A data centric culture is difficult to cultivate without effective data infrastructure and systems. This session will explore the technological underpinnings and value to users of new and established data systems. Operational data systems (deployed software that stores, organizes, provides APIs or other interfaces to access or manipulate data) make data more accessible to more people, easier for them to manipulate and analyze, and can enable larger volumes of users to utilize larger volumes of data in a systematic way.
The Challenges of Modernizing Enterprise Software in the Federal Space: The NWIS Case Study
Daniel K. Pearson, USGS
Lessons from 18 Years of Building Operational Systems at the National Earthquake Information Center
Mike Hearne, USGS
Data-Driven Streamflow Drought Forecasts for the Conterminous United States (CONUS): Preparing for the Upcoming Launch of an Operational Tool to Enhance Drought Early Warning
John Hammond, USGS
Last Mile Data Delivery for the National Water Availability Assessment Data Companion
Megan Hines, Kaycee Faunce, USGS
Automated georeferencing and feature extraction from geologic maps using the Polymer web application
Margaret Goldman, Joshua Rosera, Graham Lederer, Garth Graham, David Watkins, USGS
==========
Descriptions:
The Challenges of Modernizing Enterprise Software in the Federal Space: The NWIS Case Study
Daniel K. Pearson, USGS
The National Water Information System (NWIS) Modernization program has been on a 5-year journey to provide the necessary improvements to NWIS, the world's largest authoritative enterprise water information system. After recognizing that the legacy NWIS was both inflexible, and suffering from extensive technological debt in 2019, the USGS Water Mission Area kicked off a 10M/year investment to reduce the risk of system failure due to aging infrastructure. A modernized NWIS was needed to support a robust, authoritative enterprise water information system which is foundational to advancing WMA priorities and meeting the needs of USGS stakeholders. This talk will focus on "lessons learned" and highlight accomplishments and what is next for NWIS!
Lessons from 18 Years of Building Operational Systems at the National Earthquake Information Center
Mike Hearne, USGS
The Real-Time Products (RTP) team at the National Earthquake Information Center (NEIC) has been creating various earthquake triggered products since before 2007. Some of these products include: ShakeMap, a system designed to estimate and make maps of ground shaking in the region around an earthquake; PAGER, a system that estimates shaking-related fatalities and economic losses; gmprocess, software designed to automatically download, process, and derive peak ground motions from seismometers. These software systems, among others, feed information to each other and to the Earthquake Hazards Program website. Most of these systems are deployed on-premise, but we have had recent success migrating ShakeMap to the Amazon cloud. We hope with time to replicate this with other models and products. This talk will focus on the experiences gained from working on these 24/7 mission critical systems, what expertise is needed, and what decisions need to be made to facilitate deployment and operations.
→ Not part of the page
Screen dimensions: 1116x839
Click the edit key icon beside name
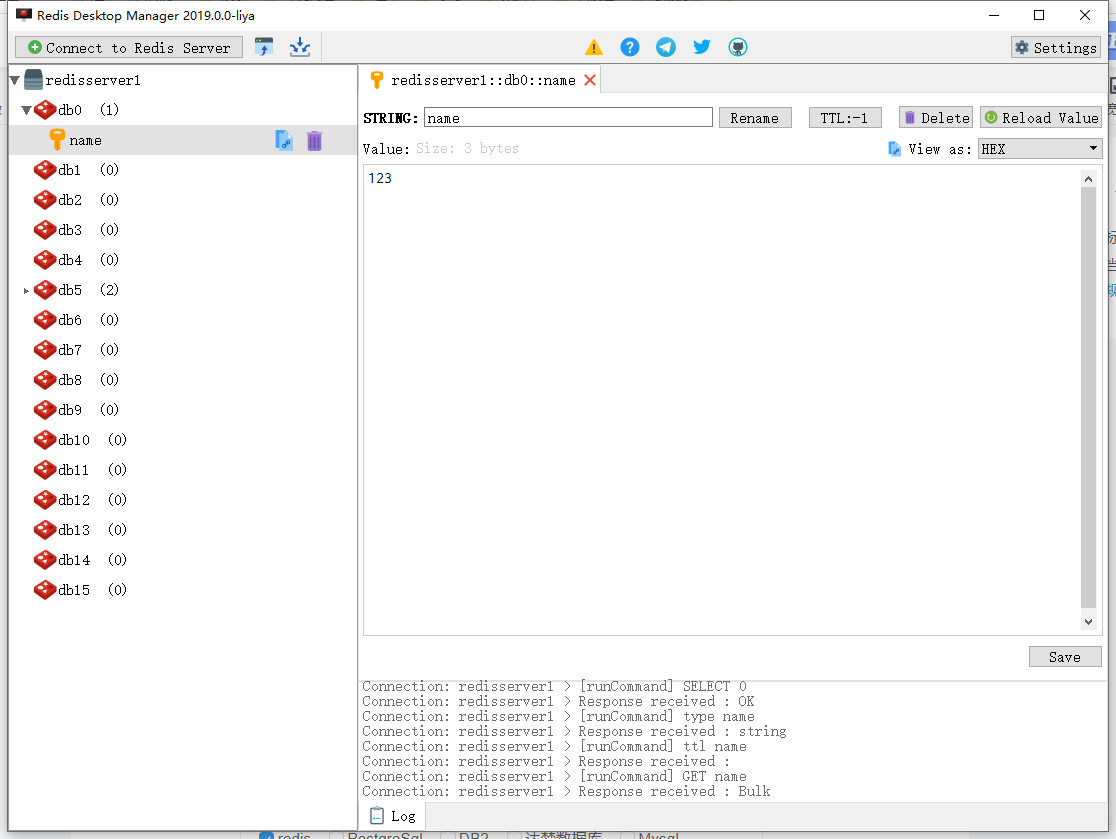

Data-Driven Streamflow Drought Forecasts for the Conterminous United States (CONUS): Preparing for the Upcoming Launch of an Operational Tool to Enhance Drought Early Warning
John Hammond, USGS
Hydrological drought, defined as abnormally low streamflows and groundwater levels, has direct impacts on agriculture, hydropower, ecosystems, public water supply, and recreation. Unlike more readily-available precipitation forecasts, forecasting streamflow drought requires accounting for storage (snow and groundwater), human modifications (diversions and reservoirs), and complex terrestrial processes. To address this challenge, the U.S. Geological Survey Water Mission Area Drought Program is working to advance early warning capacity for hydrological drought onset, duration, and severity using data-driven models. We use gradient-boosted decision tree and long short-term memory neural network modeling approaches to forecast 1-13 week streamflow percentiles across the conterminous United States (CONUS) using gridded meteorology and meteorological forecasts, modeled snow and soil moisture, and watershed properties. We forecast drought for moderate (20%), severe (10%) and extreme (5%) intensity levels using seasonally varying drought thresholds. Models show a strong ability to forecast severe droughts via variable streamflow percentiles in the near term, but have weaker predictive capacity for regulated basins, drier areas of the CONUS, increasingly intense droughts, and longer lead times. For these reasons modified approaches are being explored to improve model performance. As we prepare for the launch of the streamflow drought assessment and forecasting tool launch later this year, we are incorporating stakeholder input to design a website that complements existing drought and water supply prediction tools.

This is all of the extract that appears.